Instructions for the task:
Would you transcribe the listing exactly as it stands, minus any images?

Records to process:
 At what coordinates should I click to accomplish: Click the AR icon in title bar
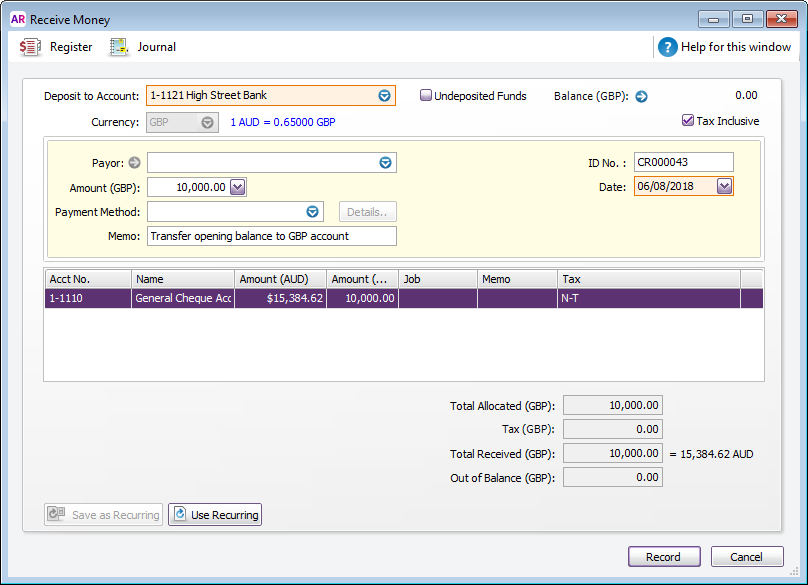tap(17, 19)
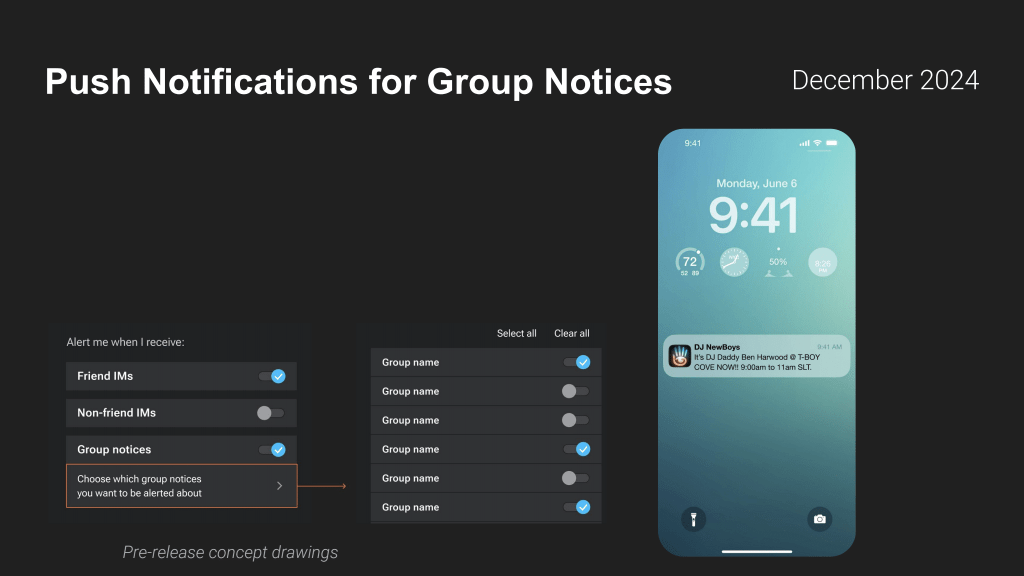Toggle on the second Group name switch
1024x576 pixels.
[x=575, y=391]
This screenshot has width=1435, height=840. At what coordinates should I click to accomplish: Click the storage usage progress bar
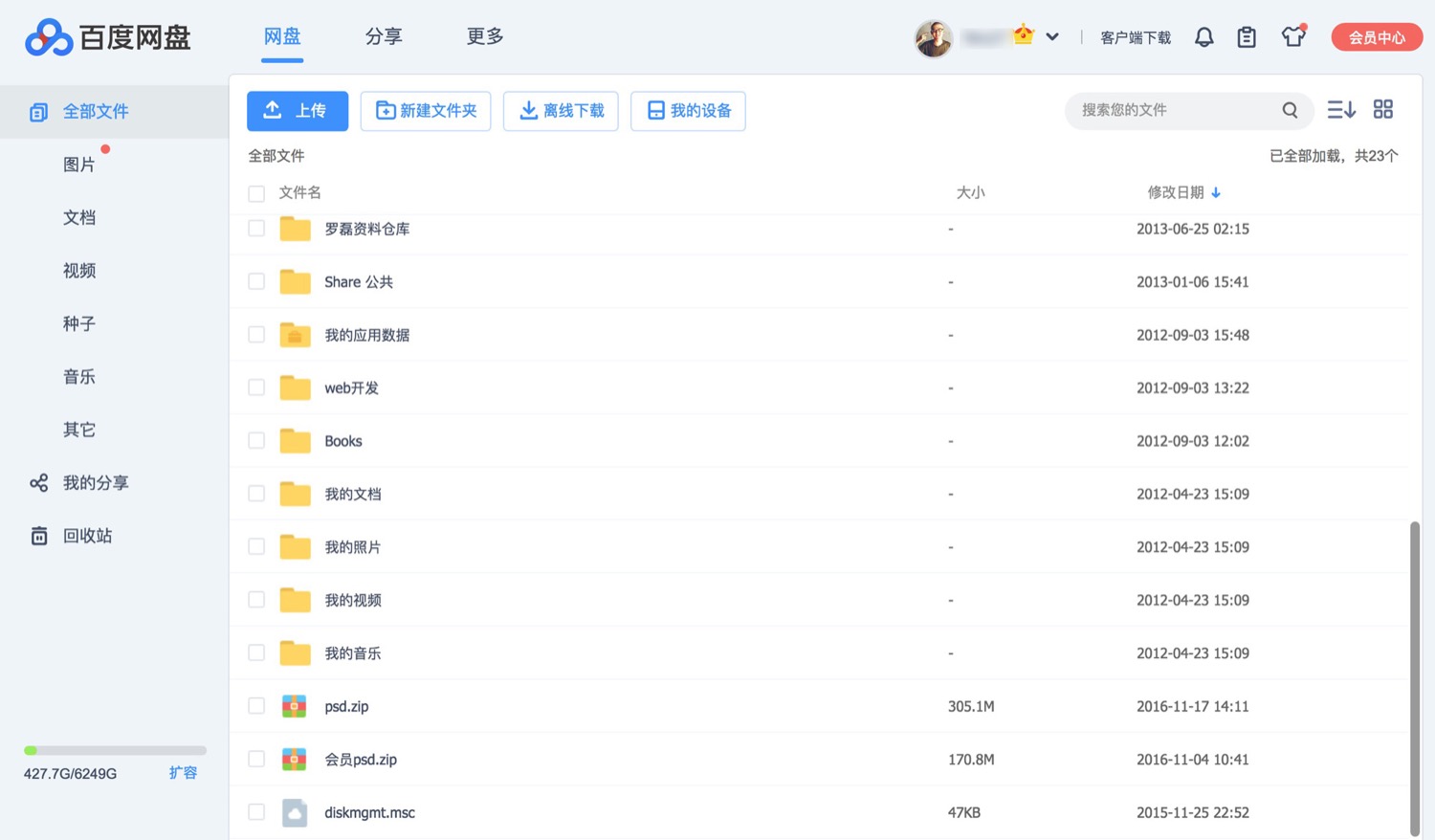(115, 751)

Answer for this exercise:
 At what coordinates should I click to accomplish: Click the AR icon in title bar
tap(17, 19)
Toggle on the second Group name switch
1024x576 pixels.
[x=575, y=391]
This screenshot has width=1435, height=840. At what coordinates should I click to accomplish: Click the storage usage progress bar
(115, 751)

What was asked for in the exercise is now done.